Multi-Agent cubature Kalman optimizer: A novel metaheuristic algorithm for solving numerical optimization problems

Optimization problems arise in diverse fields such as engineering, economics, and industry. Metaheuristic algorithms, including the Simulated Kalman Filter (SKF), have been developed to solve these problems. SKF, inspired by the Kalman Filter (KF) in control engineering, requires three parameters (initial error covariance P(0), measurement noise Q, and process noise R). However, studies have yet to focus on tuning these parameters. Furthermore, no significant improvement is shown by the parameter-less SKF (with randomized P(0), Q, and R). Randomly choosing values between 0 and 1 may lead to too small values. As an estimator, KF raises concerns with excessively small Q and R values, which can introduce numerical stability issues and result in unreliable outcomes. Tuning parameters for SKF is a challenging and time-consuming task. The Multi-Agent Cubature Kalman Filter (MACKO), inspired by the Cubature Kalman filter (CKF), was introduced in this work. The nature of the Cubature Kalman filter (CKF) allows the use of small values for parameters P(0), Q, and R. In the MACKO algorithm, Cubature Transformation Techniques (CTT) are employed.
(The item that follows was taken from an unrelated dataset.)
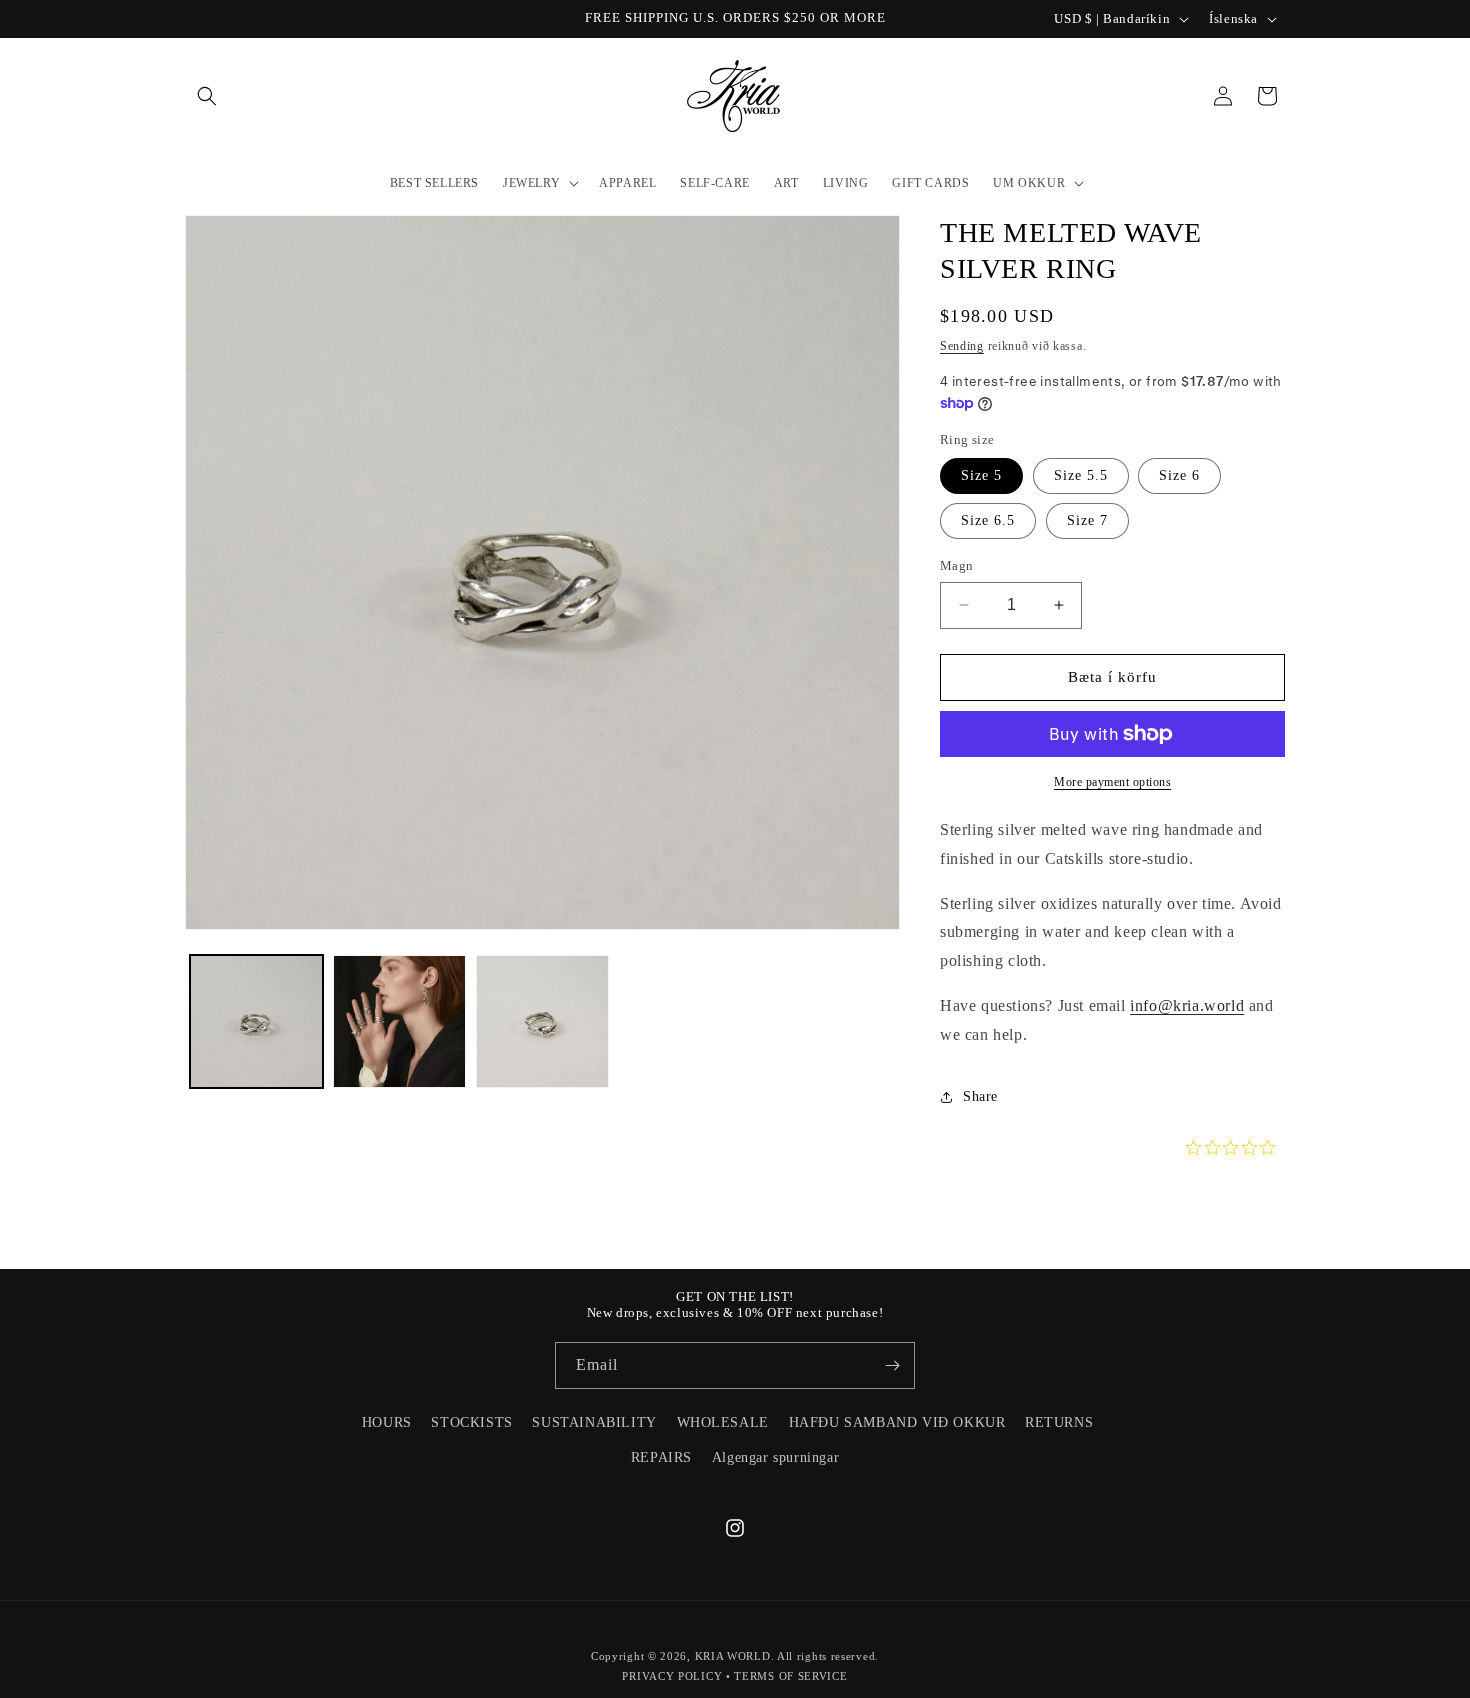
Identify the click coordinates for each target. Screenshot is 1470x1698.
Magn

CTT can use small values for parameters P(0), Q, and R, so CKF was developed to overcome KF and other estimation algorithms. Moreover, in CTT, the term local neighborhoods is used to propagate the cubature point in local search, where the radius, δ, of local search is updated in every iteration to balance between the exploration and exploitation processes. MACKO is evaluated on the CEC 2014 benchmark suite with 30 optimization problems, and its performance is compared with nine existing metaheuristic algorithms. Simulation results demonstrate that MACKO is superior, outperforming the benchmark algorithms, as indicated by Friedman's test with a 5 % significance level.